A surprising lunch at The Poet, Matfield

Within a 16th-century building nestled in the Kentish countryside sits the charming gastropub, The Poet at Matfield. Walking through its doors, the atmosphere was friendly, low-key and laid-back – typical traits of a decent place for a pub lunch. What came out of the kitchen led by head chef and co-owner, Petrus Madutlela, though, were bold and brilliant flavours which took me by pleasant suprise.

To start was some soft-as-a-cloud home-baked bread with moreish balsamic reduction butter, as well as a complimentary appetiser from the kitchen. Arancini with gochujang – a sign of things to come.

After spending a few minutes studying the menu, I was more intrigued by the choice of starters than mains, so I found myself ordering two smaller plates.

First up from my two starters came the heritage beetroot, labneh, peanut satay and grapefruit dish. Not only was it beautifully presented, but its interesting, well-paired flavours left me wanting to order another one. Next came the Isle of Gigha halibut crudo, yuzu, wild ginger, aubergine and miso… with a side of triple cooked chips (no judging). Unfortunately the crudo dish didn’t 100% work for me. Perhaps there were too many bold flavours at play, translating into too many contrasts and complexities. Dare I say the triple cooked chips were excellent, though.
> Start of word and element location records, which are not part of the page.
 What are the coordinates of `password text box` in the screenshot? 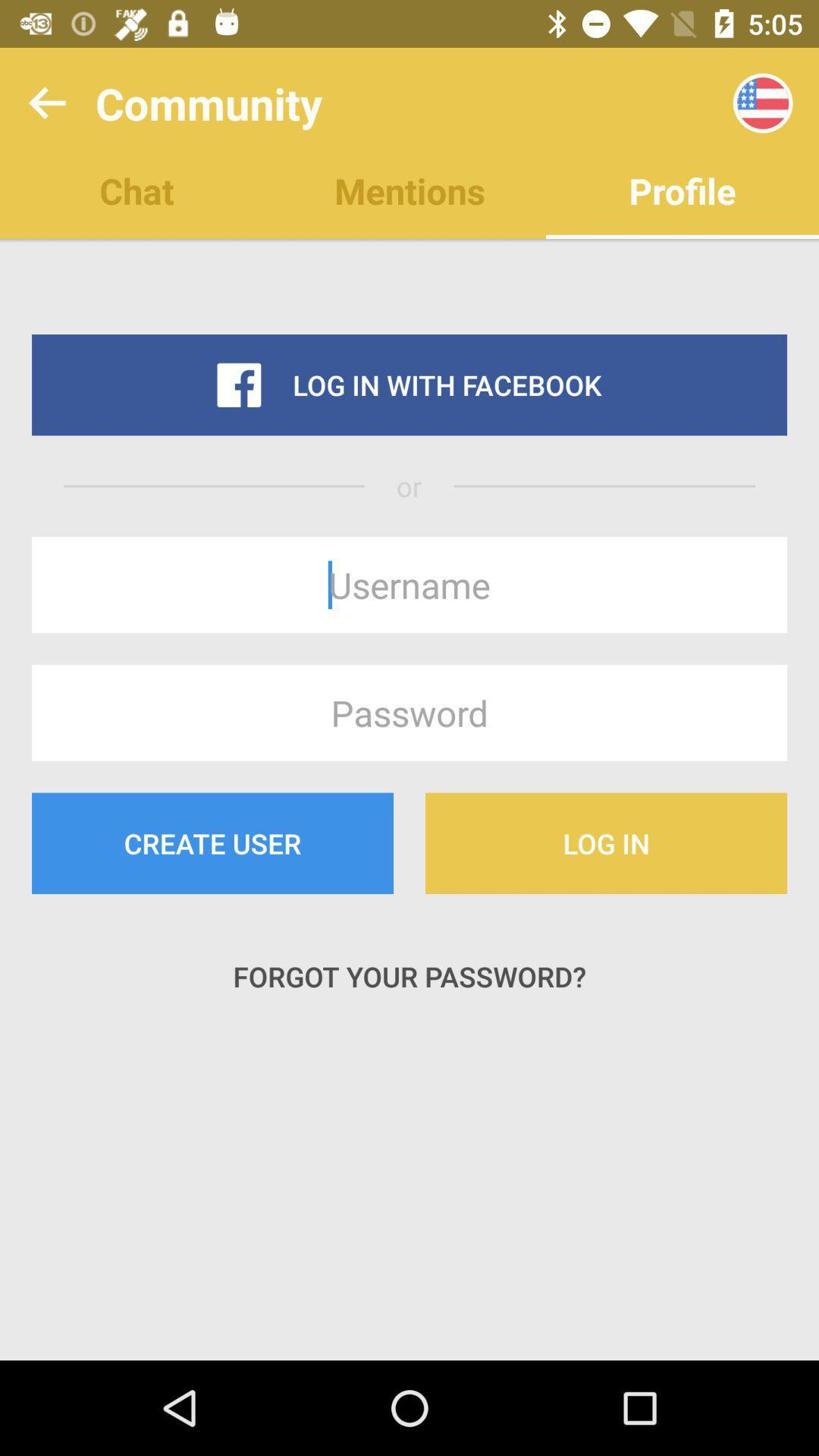 It's located at (410, 712).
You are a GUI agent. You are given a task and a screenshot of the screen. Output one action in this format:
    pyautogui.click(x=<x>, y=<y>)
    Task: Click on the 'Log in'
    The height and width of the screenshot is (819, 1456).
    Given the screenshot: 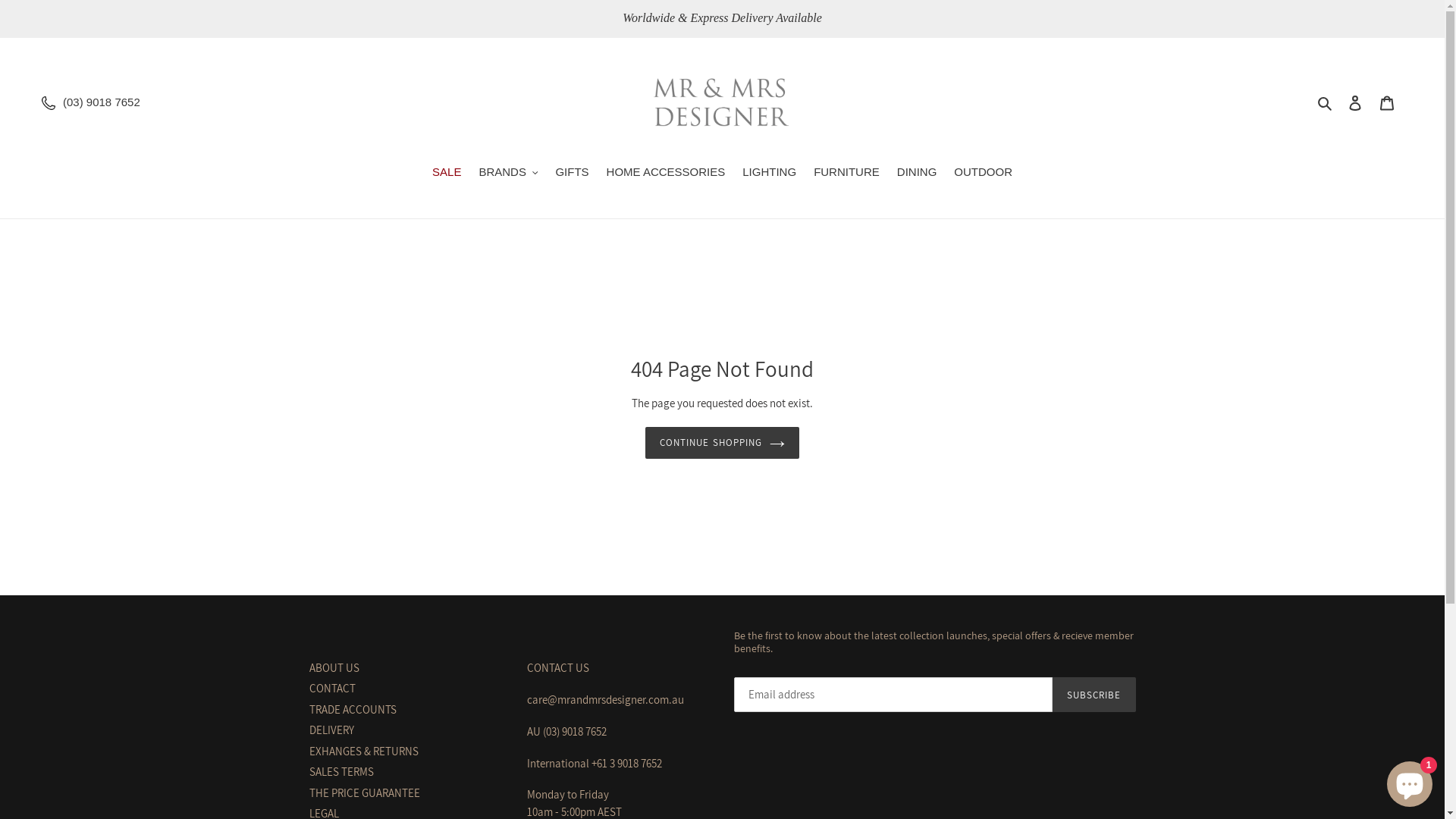 What is the action you would take?
    pyautogui.click(x=1339, y=102)
    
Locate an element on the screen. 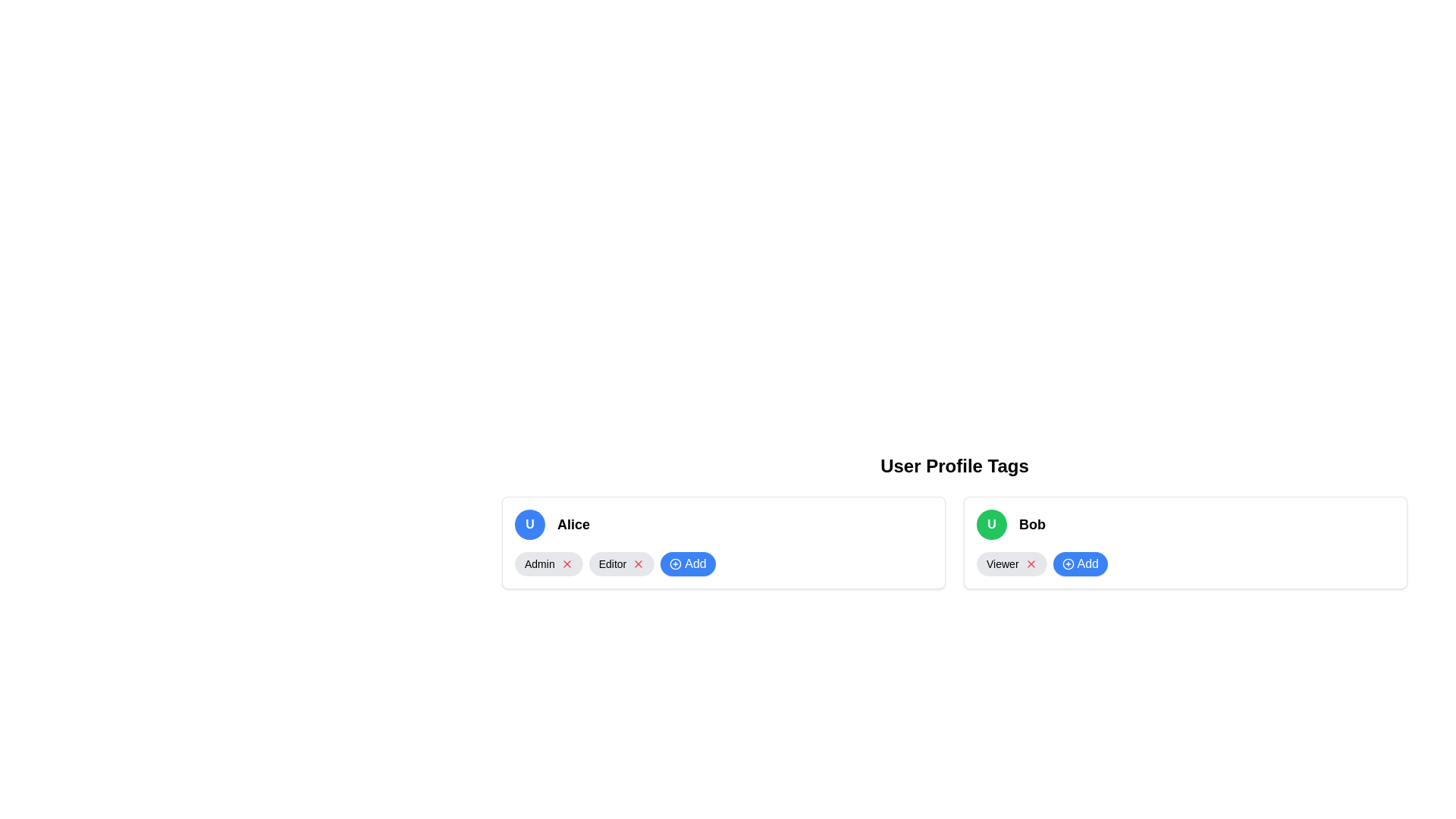  the interactive icon is located at coordinates (639, 564).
Although we resisted the temptation of dessert, I was drawn to the sight of several heading over to the table behind us – what I presumed to be the chocolate fondant in particular. Instead, we had coffees which came with petit fours – a bite-sized chocolate truffle and a white chocolate miso cookie each, both of which were delicious.

All in all, The Poet at Matfield was a pleasant surprise. I expected a nice albeit unmemorable pub lunch. What I got instead was indeed an incredibly refined lunch that I was raving about for days afterwards.